We want to contribute to the Green Deal and help Europe become climate-neutral.
That’s why insurers support the Sustainable Development Goals (SDGs) of the United Nations and the goals of the Paris Agreement. We want to contribute to the Green Deal and help Europe become climate-neutral. Our position is clear:
- By 2025, insurers want to operate climate-neutrally – at least at their German locations.
- By 2050, insurers want to reach carbon neutrality in their investments; the first carbon reductions are to be realised in investment portfolios by 2025, and the portfolios’ carbon footprint is to be further reduced from then on.
- Eventually, insurers will not underwrite any commercial or industrial risks, if clients and business partners won’t work towards a sustainable economy. The insurance industry believes in active engagement with clients and government to support a quick transformation.
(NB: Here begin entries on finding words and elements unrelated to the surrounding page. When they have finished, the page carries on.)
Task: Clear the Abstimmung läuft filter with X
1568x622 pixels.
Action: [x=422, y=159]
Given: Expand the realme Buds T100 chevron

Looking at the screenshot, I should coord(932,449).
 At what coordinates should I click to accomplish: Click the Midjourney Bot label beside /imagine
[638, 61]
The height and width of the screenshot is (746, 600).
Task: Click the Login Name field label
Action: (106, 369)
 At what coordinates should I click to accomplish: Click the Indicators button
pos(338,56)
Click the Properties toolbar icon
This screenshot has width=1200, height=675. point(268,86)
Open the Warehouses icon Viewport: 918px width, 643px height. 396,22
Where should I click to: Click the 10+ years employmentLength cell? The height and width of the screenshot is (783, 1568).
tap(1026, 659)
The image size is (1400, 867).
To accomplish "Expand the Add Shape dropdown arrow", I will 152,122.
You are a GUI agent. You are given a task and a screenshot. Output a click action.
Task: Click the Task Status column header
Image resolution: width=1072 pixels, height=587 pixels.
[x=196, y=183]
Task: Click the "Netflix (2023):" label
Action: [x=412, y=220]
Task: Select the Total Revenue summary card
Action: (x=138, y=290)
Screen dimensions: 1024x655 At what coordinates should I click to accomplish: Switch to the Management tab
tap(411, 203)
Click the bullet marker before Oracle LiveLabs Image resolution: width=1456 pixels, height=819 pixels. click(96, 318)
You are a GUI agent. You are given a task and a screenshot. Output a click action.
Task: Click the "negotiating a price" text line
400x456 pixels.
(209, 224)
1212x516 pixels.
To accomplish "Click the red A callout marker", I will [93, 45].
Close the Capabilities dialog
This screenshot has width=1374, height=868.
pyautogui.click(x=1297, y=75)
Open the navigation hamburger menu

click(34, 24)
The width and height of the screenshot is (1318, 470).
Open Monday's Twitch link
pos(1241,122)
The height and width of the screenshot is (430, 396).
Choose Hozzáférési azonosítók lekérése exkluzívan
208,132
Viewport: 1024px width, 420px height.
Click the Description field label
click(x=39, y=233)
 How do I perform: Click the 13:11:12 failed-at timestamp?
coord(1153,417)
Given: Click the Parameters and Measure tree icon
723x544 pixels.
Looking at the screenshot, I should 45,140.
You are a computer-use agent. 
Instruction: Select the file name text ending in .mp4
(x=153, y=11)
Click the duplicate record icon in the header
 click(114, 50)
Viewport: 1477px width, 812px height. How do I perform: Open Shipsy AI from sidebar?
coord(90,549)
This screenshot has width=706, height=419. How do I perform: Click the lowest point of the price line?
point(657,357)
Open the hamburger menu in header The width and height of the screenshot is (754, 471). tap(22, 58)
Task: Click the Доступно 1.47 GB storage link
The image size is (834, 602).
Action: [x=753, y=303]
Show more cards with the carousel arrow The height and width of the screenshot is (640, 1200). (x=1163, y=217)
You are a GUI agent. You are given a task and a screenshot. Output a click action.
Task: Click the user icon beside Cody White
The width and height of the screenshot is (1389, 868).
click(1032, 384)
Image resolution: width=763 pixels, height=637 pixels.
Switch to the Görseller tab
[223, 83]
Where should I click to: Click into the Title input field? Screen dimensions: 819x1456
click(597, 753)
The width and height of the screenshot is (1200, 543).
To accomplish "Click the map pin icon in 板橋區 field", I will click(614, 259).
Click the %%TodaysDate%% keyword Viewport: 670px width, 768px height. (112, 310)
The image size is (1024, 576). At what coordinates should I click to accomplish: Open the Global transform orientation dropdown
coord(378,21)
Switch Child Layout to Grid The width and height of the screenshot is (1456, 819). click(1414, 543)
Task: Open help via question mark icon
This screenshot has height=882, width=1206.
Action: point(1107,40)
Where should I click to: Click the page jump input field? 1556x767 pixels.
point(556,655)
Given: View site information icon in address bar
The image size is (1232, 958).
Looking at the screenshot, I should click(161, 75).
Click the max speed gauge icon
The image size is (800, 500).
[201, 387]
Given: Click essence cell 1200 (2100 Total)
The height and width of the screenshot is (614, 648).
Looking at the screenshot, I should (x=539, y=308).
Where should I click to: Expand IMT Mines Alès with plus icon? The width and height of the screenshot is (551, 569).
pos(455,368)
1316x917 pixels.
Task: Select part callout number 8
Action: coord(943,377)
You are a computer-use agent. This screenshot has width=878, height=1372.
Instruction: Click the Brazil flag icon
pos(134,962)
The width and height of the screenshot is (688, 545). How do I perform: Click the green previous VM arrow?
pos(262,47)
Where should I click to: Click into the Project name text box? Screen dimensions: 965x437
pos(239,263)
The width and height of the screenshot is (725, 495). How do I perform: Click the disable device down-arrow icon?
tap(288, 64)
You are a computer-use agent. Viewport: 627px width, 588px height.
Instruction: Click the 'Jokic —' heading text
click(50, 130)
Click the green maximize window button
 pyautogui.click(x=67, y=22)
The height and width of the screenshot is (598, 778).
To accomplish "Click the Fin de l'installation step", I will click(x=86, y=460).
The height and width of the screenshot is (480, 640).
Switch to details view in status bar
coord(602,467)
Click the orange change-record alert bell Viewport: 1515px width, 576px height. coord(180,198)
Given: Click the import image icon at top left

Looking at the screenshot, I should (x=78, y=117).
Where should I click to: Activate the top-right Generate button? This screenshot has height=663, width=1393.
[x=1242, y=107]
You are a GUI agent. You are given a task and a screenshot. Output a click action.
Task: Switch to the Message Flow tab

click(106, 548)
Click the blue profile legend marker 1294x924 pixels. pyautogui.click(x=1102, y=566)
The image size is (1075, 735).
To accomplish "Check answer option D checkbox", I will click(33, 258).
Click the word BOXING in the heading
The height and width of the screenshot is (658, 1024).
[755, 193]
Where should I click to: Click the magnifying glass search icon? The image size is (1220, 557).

It is much more than just lip service. Insurers put their money where their mouth is when it comes to the green transformation of the economy. The German Insurance Association (GDV) is Europe’s first insurance association to join the global Net-Zero Asset Owner Alliance, a network of the world’s biggest institutional investors striving to bring down their investment portfolios’ carbon footprint to net-zero by mid-century.
Insurers are doing their part – but they depend on consistent political support. Government acts in a sustainable way when policies are consistent with the principles of the market economy and provide guardrails for the players who support the green transformation.
What does that mean?
It means, for example, that market mechanisms have to be true to the polluter-pays principle. So, the harmful emission of carbon dioxide must be included in the price of goods and services.
It also means that investment decisions made by insurers will be based even more on sustainability criteria in future, while being compliant with the Act on the Supervision of Insurance Undertakings and Solvency II at the same time.
In other words, sustainability rules must be risk-appropriate – and sustainability has many facets. There is no one-size-fits-all solution, this is true for the insurance sector as well. Small and large insurers, full-service, niche and single-line insurers are all confronted with different sustainability challenges. Therefore, both regulation requirements and supervision practices should reflect these differences.
Insurance companies want to make their investments more sustainable. But in order to do so, they need a much bigger universe of sustainable assets to buy. Only 4% of the overall yearly bond issuance are green bonds. In addition, there need to be more investment opportunities in the realm of green infrastructure projects, to bring down carbon emissions more quickly.
Sustainable investments need transparency: Companies that want to act sustainably and in a carbon-neutral way, need comprehensive, reliable and at the same time easy-to-use information. With these requirements in mind, the European Union created an ambitious classification system: the EU taxonomy for sustainable activities. Investors will only be able to work with this information, though, if the data is provided in a clear and standardized format through a freely accessible database.
Time is short, because climate change is well underway. Insurers are natural partners for the green transformation of the economy and for a sustainable infrastructure. They will shape and support the sustainable investment debate – and the insurance sector itself will become more and more sustainable, too.
The original article was published in „Versicherungswirtschaft heute“ on May 6, 2021.